In many parts of the world, blood is still widely consumed on a regular basis & inherently worked into the ritual of slaughter itself. Not only does it provide an important nutritional role within the diet, it also makes up a good portion of the total yield of an animal. There can be forty liters of blood in one cow alone, just to bring things into perspective. Wasting such a large portion of an animal is not only ridiculous, but simply out of the question for a good number of people. Many can’t afford to be so far removed from their food, or to cherry-pick what parts they’d prefer to utilize for their meals. Necessity aside, however, nose to tail eating is actually a more reasonable & sustainable practice to be mindful of.

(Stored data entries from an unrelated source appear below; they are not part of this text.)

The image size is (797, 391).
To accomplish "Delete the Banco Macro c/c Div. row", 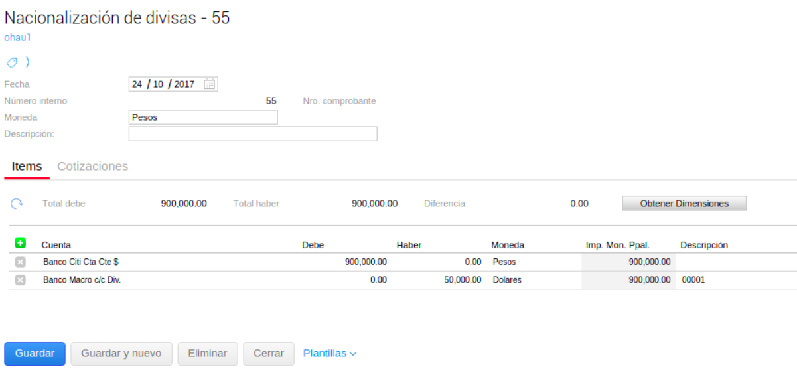I will 20,280.
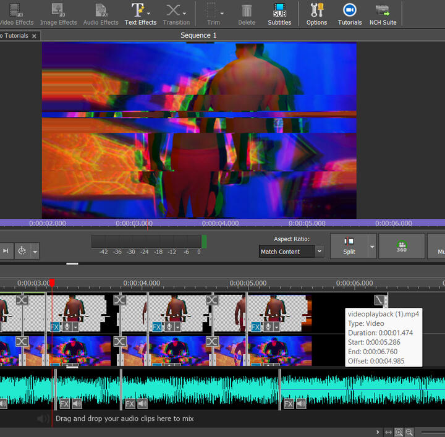Click the FX button on first audio clip
This screenshot has width=445, height=437.
(64, 404)
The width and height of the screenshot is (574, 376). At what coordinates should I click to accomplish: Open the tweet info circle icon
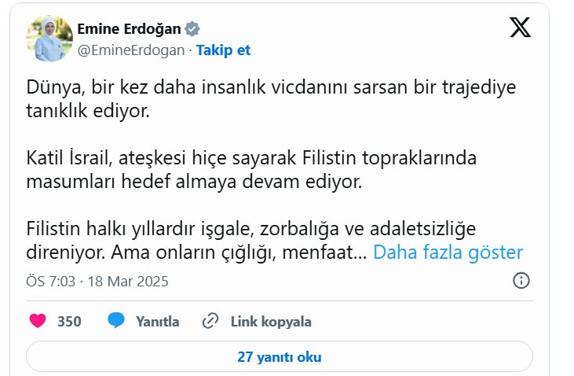(x=521, y=281)
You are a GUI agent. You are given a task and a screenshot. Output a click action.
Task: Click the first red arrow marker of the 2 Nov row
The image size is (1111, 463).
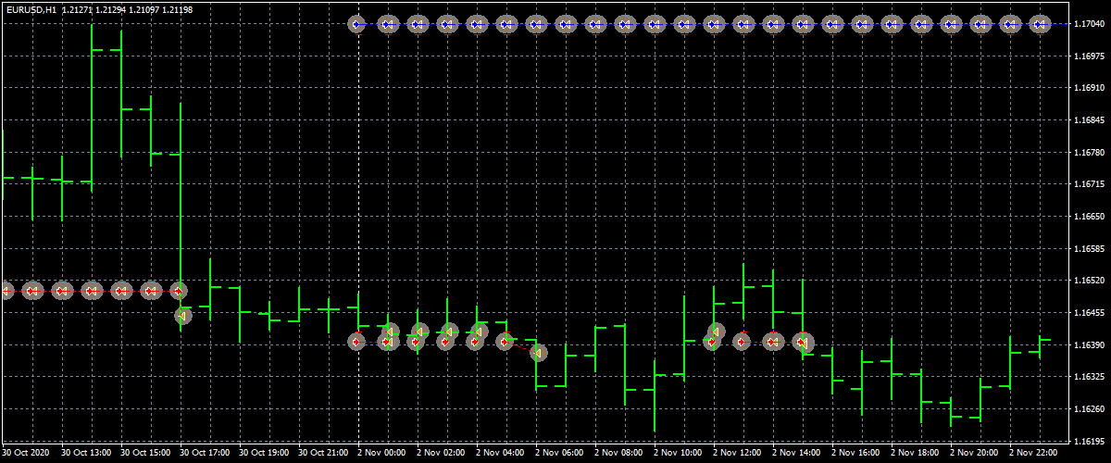click(357, 342)
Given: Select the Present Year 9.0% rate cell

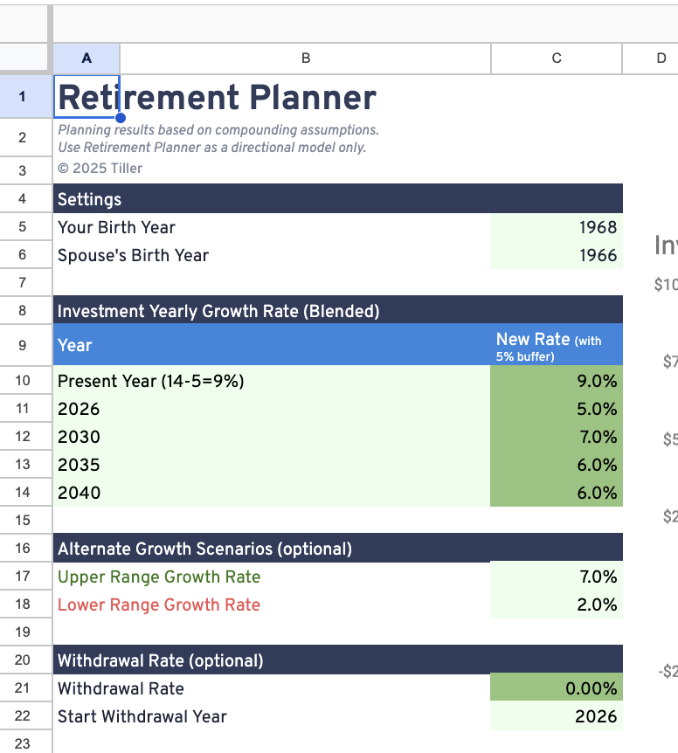Looking at the screenshot, I should coord(557,381).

Beloved in one culture, abhorred in another, blood makes for a fascinating, if polarizing ingredient. Though I find its dubiousness to be questionable if handled with care, it does have a high rate of spoilage, a huge mess factor, & reacts quite finicky when introduced to heat. Still, it can be a beautifully versatile ingredient, as long as it’s basic nature is kept in mind. Blood is traditionally used as a thickener in sauces, a binder in sausages & terrines, a minerally pungent kick to both savory and sweet dishes alike. If the metallic twang sounds off putting, try pairing it with spices, cream, fruits, even chocolate.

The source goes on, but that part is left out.